WHY? – Alopecia
Sorti le 11 mars 2008,
chez Anticon.
Ca y est, c’est la fin de l’année. Tous les blogs et tous les magazines de la planète livrent en ce moment même leur sélection pour 2008. Et souvent, régulièrement, y apparaît Alopecia, le dernier album de Why?. Comme si finalement, celui qui doit être appelé Yoni Wolf depuis que son pseudo est devenu le nom de son groupe (lequel s’est agrandi encore avec l’ajout substantiel d’Andrew Broder de Fog) était l’ultime rescapé de la vague rap indé, ce qu’il fallait en retenir, ce qui survit.
Voilà donc, semble-t-il, à quoi aura servi cette vague de rappeurs iconoclastes blancs, apparus autour du label Anticon il y a dix ans. Non pas à régénérer le rap, ne serait-ce que brièvement, comme on l’a cru. Mais au contraire, à intégrer au rock les acquis du hip-hop, à compléter ce qu’avait entrepris Beck autrefois, avec encore plus de réussite, de compétence et de naturel.
Car même si la musique de Why? n’est plus du rap, même si elle est l’héritière de l’indie rock malin et brinquebalant de Pavement et de Silver Jews (cités sur « Good Friday », et que Yoni et sa bande ont accompagnés en tournée), même si elle s’aligne sur ce qu’Andrew Broder faisait depuis longtemps avec Fog, il reste dans la façon qu’a le chanteur d’aborder ses histoires, de mélanger les références comme dans un freestyle, dans ce phrasé qui n’est jamais tout à fait un chant, quelque chose de son passé rap. Et tout cela sonne plus organique, mieux intégré que la musique bien trop riche que livre en parallèle son compère Dose One, sur les albums surchargés de Subtle.

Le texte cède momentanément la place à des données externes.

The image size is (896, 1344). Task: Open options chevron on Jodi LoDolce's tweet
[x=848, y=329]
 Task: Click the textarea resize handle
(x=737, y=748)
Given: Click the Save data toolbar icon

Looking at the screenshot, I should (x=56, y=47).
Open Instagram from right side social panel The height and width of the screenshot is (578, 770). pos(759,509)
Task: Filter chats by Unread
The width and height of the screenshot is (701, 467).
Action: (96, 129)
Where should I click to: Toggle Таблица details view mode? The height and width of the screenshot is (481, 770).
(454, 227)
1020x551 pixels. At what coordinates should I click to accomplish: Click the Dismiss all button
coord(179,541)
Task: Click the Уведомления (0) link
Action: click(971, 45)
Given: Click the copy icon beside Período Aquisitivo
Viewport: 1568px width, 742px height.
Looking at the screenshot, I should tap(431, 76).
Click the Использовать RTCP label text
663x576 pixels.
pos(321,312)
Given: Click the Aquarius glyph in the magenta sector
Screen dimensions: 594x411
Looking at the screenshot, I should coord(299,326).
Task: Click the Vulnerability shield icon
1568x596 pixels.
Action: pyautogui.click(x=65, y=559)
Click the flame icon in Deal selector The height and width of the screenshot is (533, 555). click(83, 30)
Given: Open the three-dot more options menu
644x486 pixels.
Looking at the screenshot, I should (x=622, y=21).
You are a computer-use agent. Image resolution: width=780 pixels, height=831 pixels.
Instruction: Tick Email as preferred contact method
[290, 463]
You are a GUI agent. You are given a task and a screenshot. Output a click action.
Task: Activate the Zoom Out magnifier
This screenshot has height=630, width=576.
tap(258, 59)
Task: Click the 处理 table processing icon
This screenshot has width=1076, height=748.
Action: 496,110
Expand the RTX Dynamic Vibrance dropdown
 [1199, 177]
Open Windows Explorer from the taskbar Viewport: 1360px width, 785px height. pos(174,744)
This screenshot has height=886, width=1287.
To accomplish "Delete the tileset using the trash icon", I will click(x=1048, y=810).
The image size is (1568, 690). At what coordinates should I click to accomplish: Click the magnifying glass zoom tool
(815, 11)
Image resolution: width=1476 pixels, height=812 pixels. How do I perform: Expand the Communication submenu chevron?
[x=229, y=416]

Confrontés au talent du chanteur/rappeur, à ses textes tour à tour obtus, morbides et facétieux, au refrain irrésistible de « The Vowels Pt. 2 », à la rythmique new wave et à l’orgue indolent de « These Few Presidents », au refrain et aux « hou hous » irrésistibles de « The Hollows », au lumineux « Fatalist Palmistry », au lent et magnifique « Brook & Waxing », à l’onirique et somptueux « Torpedo Or Crohn’s », on réalise pourquoi Why? est celui qui a le mieux tiré son épingle du jeu, pourquoi il est celui qui a survécu le mieux à cette vague de rappeurs indé blancs.